▶ Exercise aim
Below are entries with pictures in them. Output exactly the lines starting at the line with "100-ten.net (340, 2502)" and ending at the line with "Businesses (104, 9)", both included, but not the pictures.

(Stored entries)

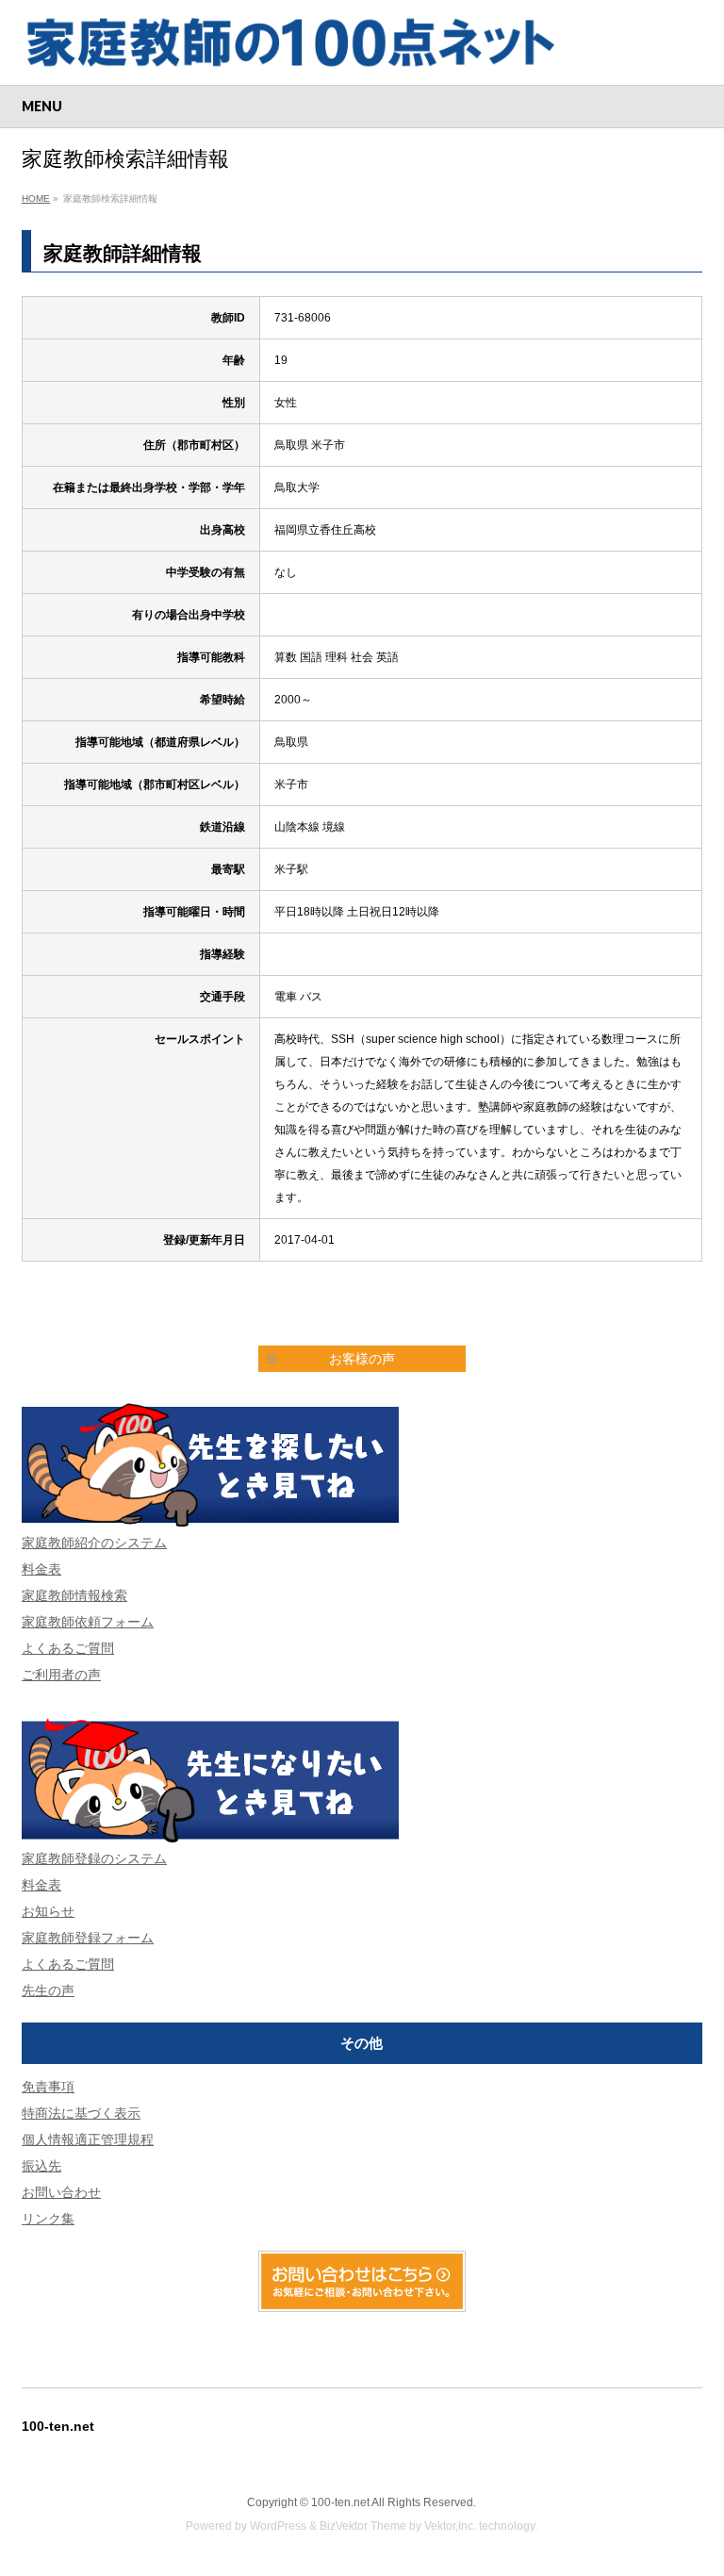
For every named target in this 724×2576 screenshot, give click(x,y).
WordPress (278, 2526)
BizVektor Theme (363, 2526)
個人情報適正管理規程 (88, 2139)
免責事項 (48, 2086)
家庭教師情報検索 (74, 1595)
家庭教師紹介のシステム (94, 1542)
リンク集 (48, 2218)
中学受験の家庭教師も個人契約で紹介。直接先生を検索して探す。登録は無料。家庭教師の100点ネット (362, 42)
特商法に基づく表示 (81, 2113)
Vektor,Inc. (450, 2526)
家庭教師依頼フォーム (88, 1621)
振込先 (41, 2165)
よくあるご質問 (68, 1648)
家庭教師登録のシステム (94, 1858)
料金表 (41, 1569)
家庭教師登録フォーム (88, 1937)
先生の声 (48, 1990)
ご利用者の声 (61, 1674)
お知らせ (48, 1911)
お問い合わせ (61, 2192)
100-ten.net (340, 2502)
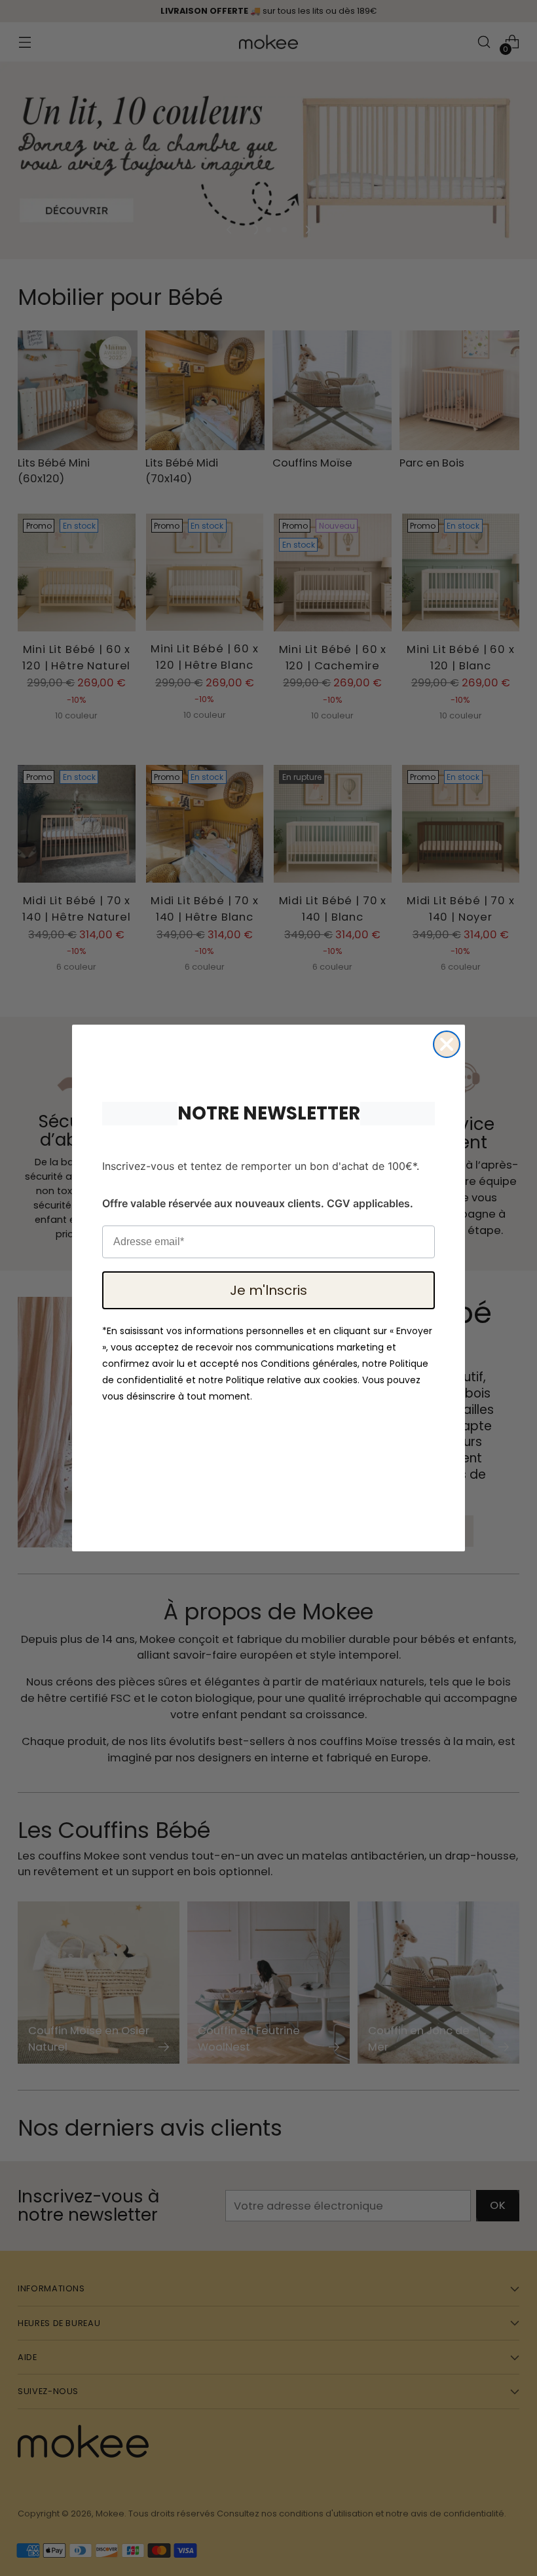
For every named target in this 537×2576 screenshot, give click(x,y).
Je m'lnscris (268, 1290)
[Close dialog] (447, 1044)
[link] (268, 1054)
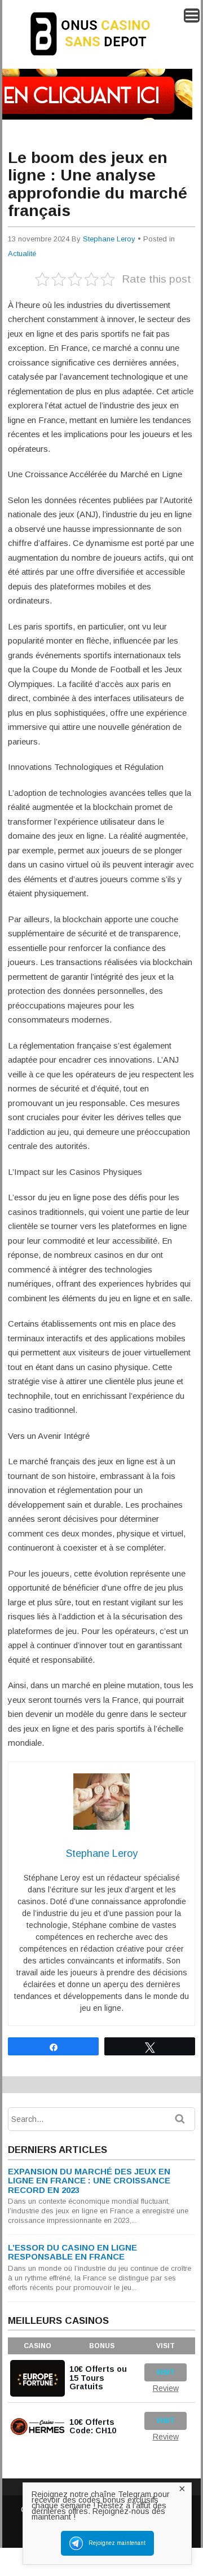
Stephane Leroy (109, 239)
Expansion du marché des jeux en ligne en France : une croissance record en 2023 (89, 2181)
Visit (165, 2372)
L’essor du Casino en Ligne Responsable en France (72, 2252)
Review (166, 2388)
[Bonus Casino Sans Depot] (99, 60)
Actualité (22, 253)
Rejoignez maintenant (117, 2543)
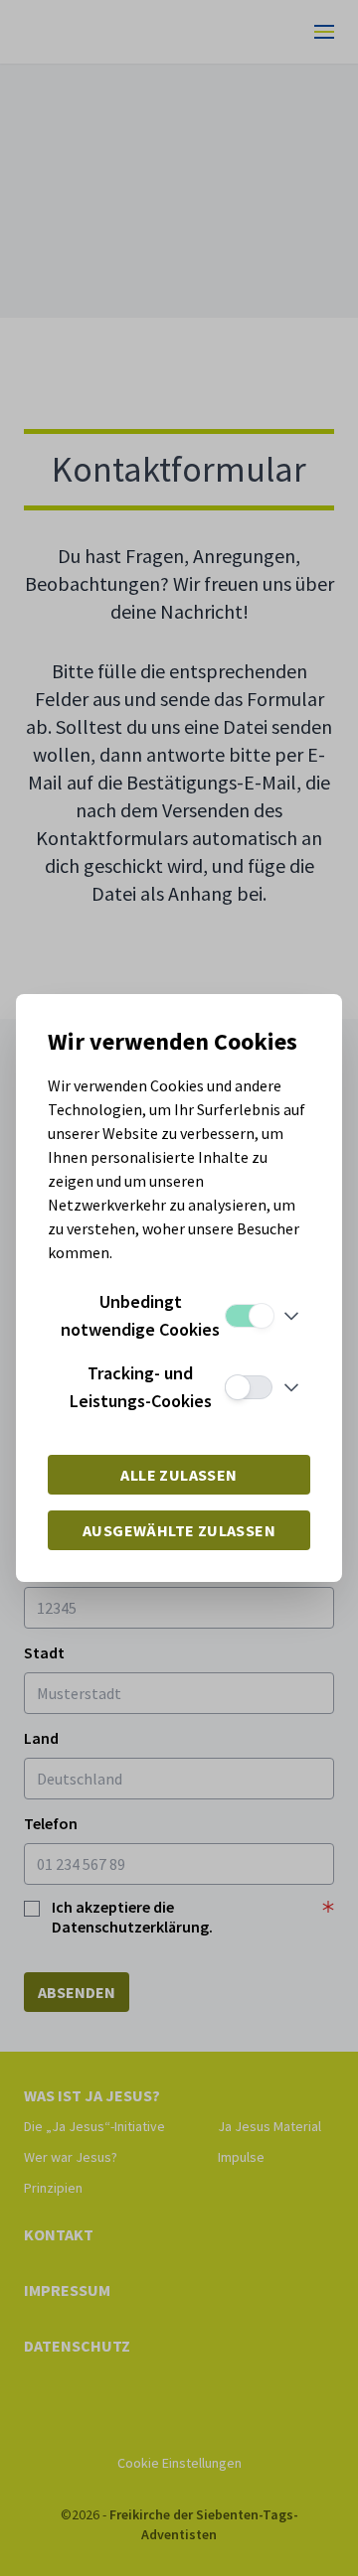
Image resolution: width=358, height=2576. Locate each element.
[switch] (248, 1316)
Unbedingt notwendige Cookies (140, 1315)
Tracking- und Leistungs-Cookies (141, 1386)
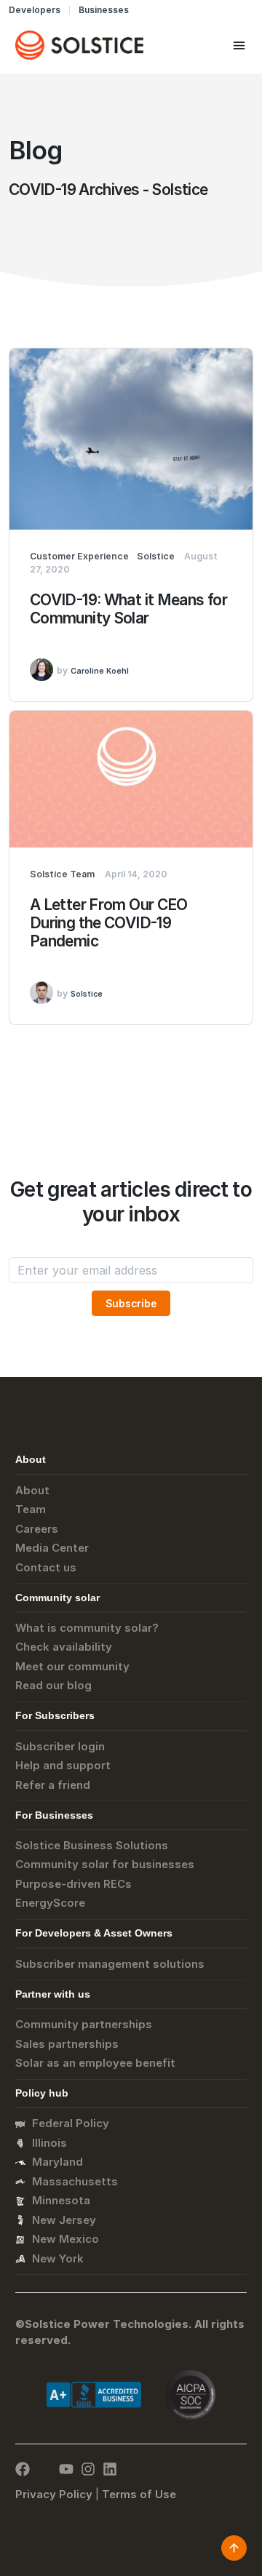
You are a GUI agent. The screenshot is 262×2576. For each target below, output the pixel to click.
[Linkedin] (110, 2469)
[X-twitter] (44, 2469)
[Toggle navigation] (239, 45)
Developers (34, 9)
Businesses (104, 9)
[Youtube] (66, 2469)
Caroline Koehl (100, 671)
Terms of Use (139, 2494)
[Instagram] (88, 2469)
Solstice (87, 994)
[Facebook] (22, 2469)
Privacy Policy (53, 2494)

▶ Response
100-ten.net (340, 2502)
For every named target in this 537×2576 screenshot, give click(x,y).
Je m'lnscris (268, 1290)
[Close dialog] (447, 1044)
[link] (268, 1054)
Stephane Leroy (109, 239)
Expansion du marché des jeux en ligne en France : une croissance record en 2023 (89, 2181)
Visit (165, 2372)
L’essor du Casino en Ligne Responsable en France (72, 2252)
Review (166, 2388)
[Bonus Casino Sans Depot] (99, 60)
Actualité (22, 253)
Rejoignez maintenant (117, 2543)
Image resolution: width=358, height=2576. Locate each element.
[switch] (248, 1316)
Unbedingt notwendige Cookies (140, 1315)
Tracking- und Leistungs-Cookies (141, 1386)
You are a GUI agent. The screenshot is 262×2576. For each target below, output the pixel to click.
[Linkedin] (110, 2469)
[X-twitter] (44, 2469)
[Toggle navigation] (239, 45)
Developers (34, 9)
Businesses (104, 9)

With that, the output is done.